• **JOB**
Extract every line of the listing below that contains the string "document". Matching is case-sensitive.

• **EXCERPTED DATA**
+ + + +
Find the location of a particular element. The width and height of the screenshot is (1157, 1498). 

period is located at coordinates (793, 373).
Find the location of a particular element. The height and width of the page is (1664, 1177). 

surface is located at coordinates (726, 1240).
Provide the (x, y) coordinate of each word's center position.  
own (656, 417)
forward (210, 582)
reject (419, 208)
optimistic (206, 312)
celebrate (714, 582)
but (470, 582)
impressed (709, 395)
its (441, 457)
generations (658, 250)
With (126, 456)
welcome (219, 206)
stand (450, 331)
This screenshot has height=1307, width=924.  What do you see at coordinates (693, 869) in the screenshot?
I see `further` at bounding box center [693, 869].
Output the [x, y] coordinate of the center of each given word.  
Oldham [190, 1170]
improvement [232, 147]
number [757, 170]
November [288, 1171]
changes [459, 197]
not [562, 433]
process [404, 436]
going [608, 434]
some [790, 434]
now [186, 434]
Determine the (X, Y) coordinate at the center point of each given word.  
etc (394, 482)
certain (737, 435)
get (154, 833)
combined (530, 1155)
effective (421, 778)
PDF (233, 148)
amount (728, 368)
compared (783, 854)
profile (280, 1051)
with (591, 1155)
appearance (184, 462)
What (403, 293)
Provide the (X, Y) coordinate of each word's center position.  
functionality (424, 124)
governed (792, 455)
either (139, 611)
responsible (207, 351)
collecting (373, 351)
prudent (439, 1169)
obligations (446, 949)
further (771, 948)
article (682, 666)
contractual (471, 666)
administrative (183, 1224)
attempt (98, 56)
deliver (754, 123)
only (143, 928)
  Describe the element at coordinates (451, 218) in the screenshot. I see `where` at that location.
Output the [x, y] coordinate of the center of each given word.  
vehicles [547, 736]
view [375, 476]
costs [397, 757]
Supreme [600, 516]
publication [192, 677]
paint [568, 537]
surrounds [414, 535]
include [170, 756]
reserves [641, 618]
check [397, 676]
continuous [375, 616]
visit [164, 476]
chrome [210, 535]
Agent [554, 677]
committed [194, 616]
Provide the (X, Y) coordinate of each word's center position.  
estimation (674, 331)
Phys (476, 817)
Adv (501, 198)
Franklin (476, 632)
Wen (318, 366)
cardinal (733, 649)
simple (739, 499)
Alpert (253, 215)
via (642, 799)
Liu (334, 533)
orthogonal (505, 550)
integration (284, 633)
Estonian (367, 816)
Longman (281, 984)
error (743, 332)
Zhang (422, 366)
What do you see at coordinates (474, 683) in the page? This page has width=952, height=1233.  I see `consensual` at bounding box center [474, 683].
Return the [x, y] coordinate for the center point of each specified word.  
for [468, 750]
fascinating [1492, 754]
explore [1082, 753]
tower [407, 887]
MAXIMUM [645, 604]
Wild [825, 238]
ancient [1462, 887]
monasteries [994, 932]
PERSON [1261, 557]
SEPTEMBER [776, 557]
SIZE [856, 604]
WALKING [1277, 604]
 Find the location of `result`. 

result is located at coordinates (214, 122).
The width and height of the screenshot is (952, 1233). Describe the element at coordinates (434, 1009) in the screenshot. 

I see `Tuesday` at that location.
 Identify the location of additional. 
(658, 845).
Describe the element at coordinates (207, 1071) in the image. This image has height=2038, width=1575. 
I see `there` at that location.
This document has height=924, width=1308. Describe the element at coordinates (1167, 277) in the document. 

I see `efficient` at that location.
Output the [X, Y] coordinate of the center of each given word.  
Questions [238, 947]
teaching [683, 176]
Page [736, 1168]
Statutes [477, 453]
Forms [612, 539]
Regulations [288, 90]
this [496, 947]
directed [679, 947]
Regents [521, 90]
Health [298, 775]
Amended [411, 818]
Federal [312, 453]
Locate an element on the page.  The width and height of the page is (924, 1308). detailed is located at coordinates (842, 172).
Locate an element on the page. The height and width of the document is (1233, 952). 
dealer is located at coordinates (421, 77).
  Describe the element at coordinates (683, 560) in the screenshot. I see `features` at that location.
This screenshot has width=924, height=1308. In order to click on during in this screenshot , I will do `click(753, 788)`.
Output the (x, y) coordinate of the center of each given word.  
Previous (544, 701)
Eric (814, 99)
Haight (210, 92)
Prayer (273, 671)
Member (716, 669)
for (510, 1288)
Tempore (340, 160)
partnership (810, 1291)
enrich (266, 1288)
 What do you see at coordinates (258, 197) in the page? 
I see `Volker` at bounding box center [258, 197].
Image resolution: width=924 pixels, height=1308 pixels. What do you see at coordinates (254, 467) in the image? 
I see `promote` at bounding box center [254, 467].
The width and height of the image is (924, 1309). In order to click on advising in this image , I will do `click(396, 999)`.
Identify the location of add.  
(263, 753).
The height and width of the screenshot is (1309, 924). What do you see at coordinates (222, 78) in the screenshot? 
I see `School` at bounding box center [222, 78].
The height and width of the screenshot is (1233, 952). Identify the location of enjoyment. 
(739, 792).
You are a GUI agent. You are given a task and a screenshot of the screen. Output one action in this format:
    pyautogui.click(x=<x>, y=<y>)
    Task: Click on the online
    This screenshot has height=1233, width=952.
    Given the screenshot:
+ + + +
• **ANSWER TO THE PROBLEM**
This document has height=924, width=1308. Describe the element at coordinates (1167, 277) in the document. 
Locate an element on the page. The height and width of the document is (1233, 952). 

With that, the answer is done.